# Data provided:
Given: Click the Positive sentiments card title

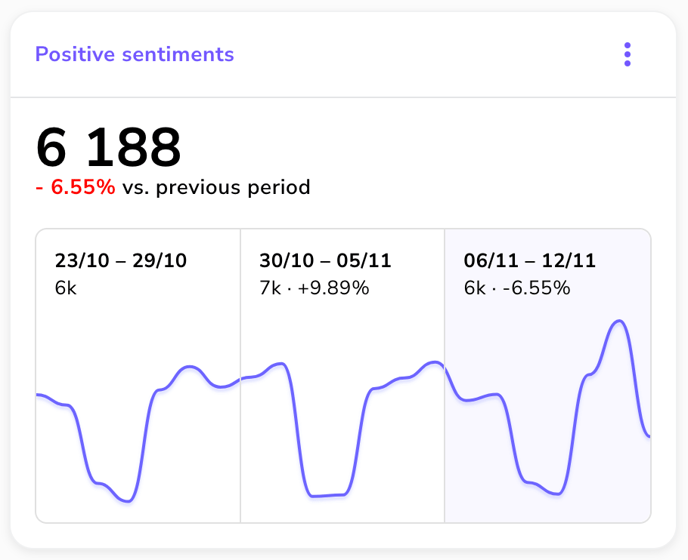Looking at the screenshot, I should click(x=134, y=54).
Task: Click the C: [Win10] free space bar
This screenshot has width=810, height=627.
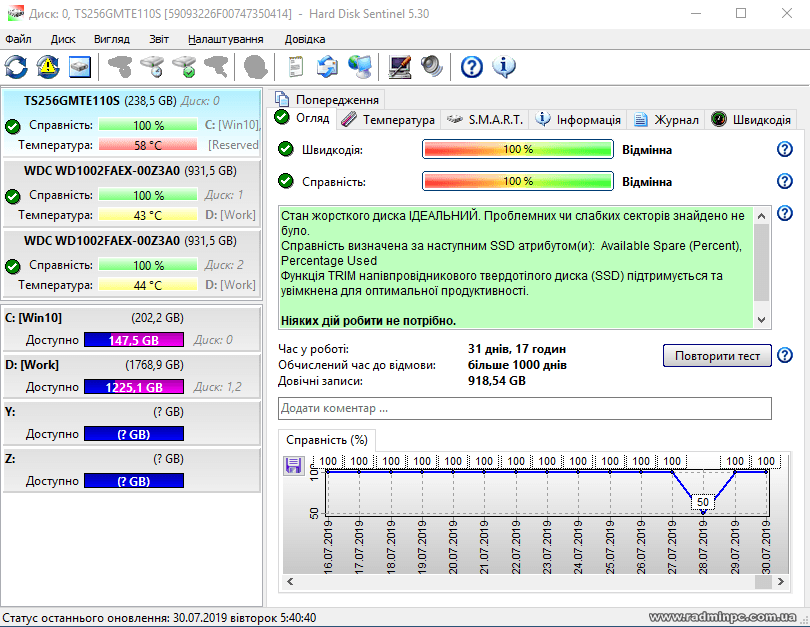Action: pos(134,340)
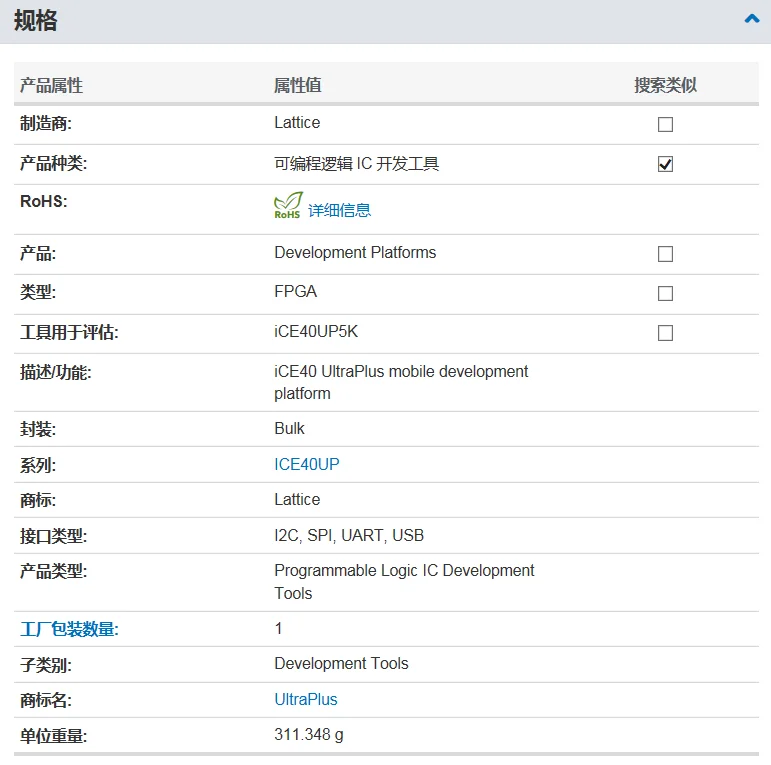This screenshot has height=765, width=771.
Task: Click the 可编程逻辑 IC 开发工具 value
Action: click(356, 164)
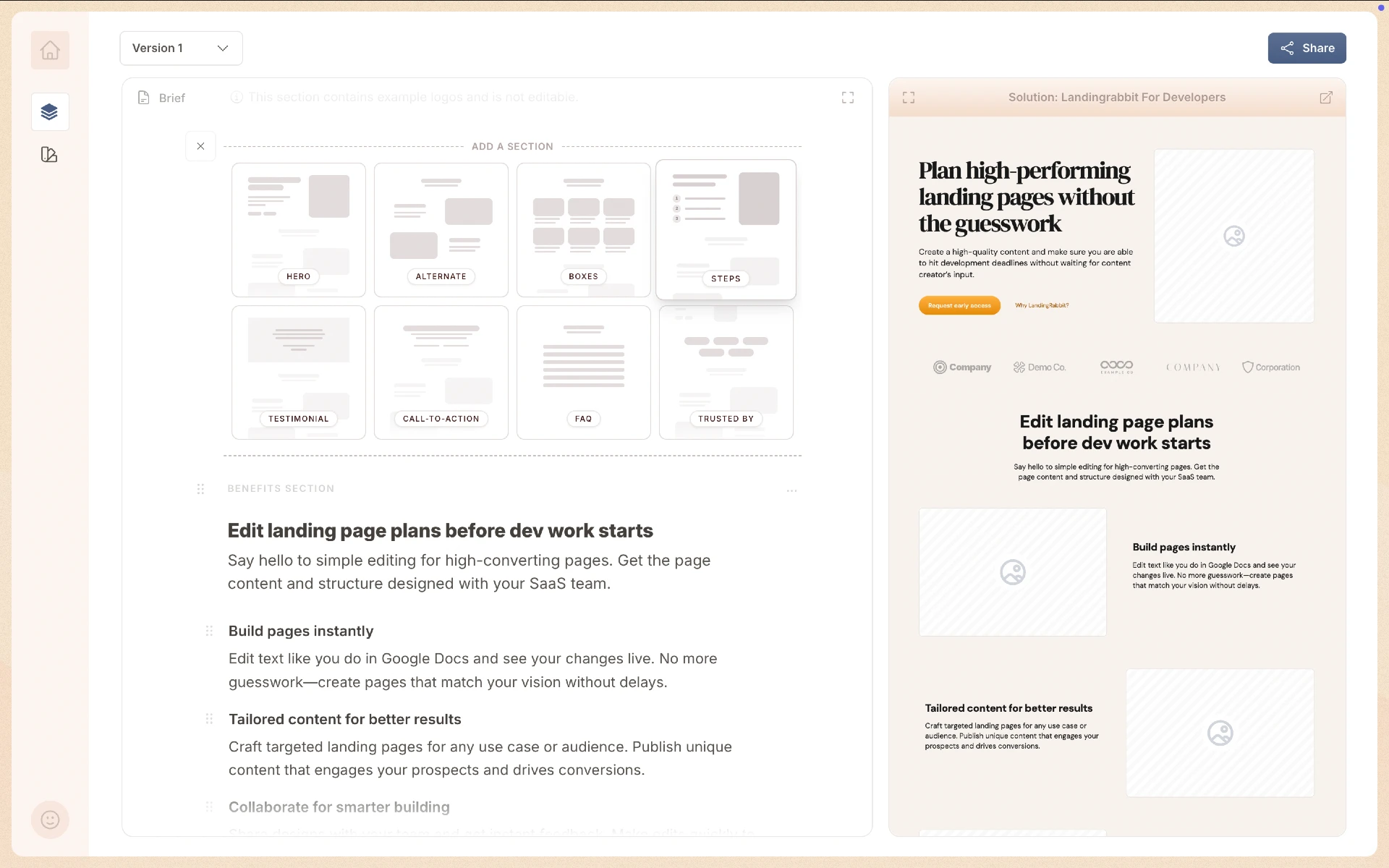Click the Share button icon top-right
The height and width of the screenshot is (868, 1389).
pyautogui.click(x=1290, y=48)

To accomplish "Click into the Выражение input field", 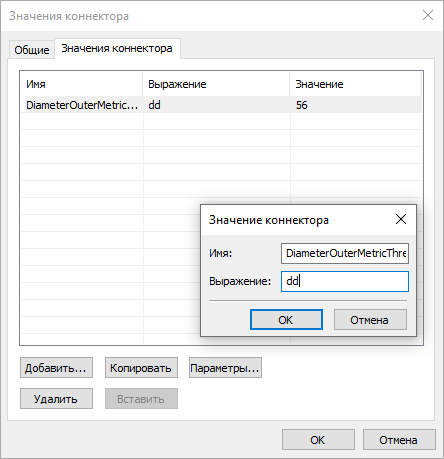I will [x=345, y=281].
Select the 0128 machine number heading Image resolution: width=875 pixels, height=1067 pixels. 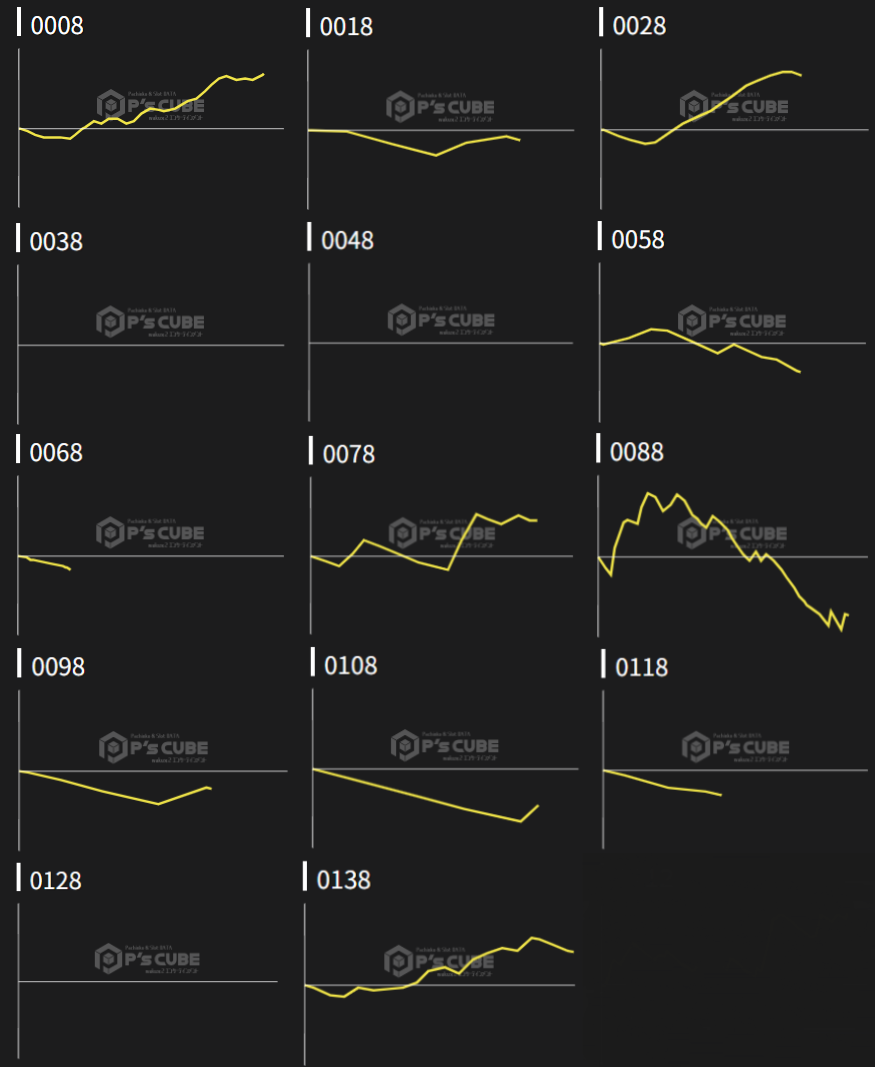click(56, 881)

# What is needed:
Set down exactly the lines running from the beginning of the entries above to the line that contains "Task: Click the C: [Win10] free space bar", including both, and leave out pictures.

# Exercise result:
Given: Click the Positive sentiments card title

Looking at the screenshot, I should click(x=134, y=54).
Task: Click the C: [Win10] free space bar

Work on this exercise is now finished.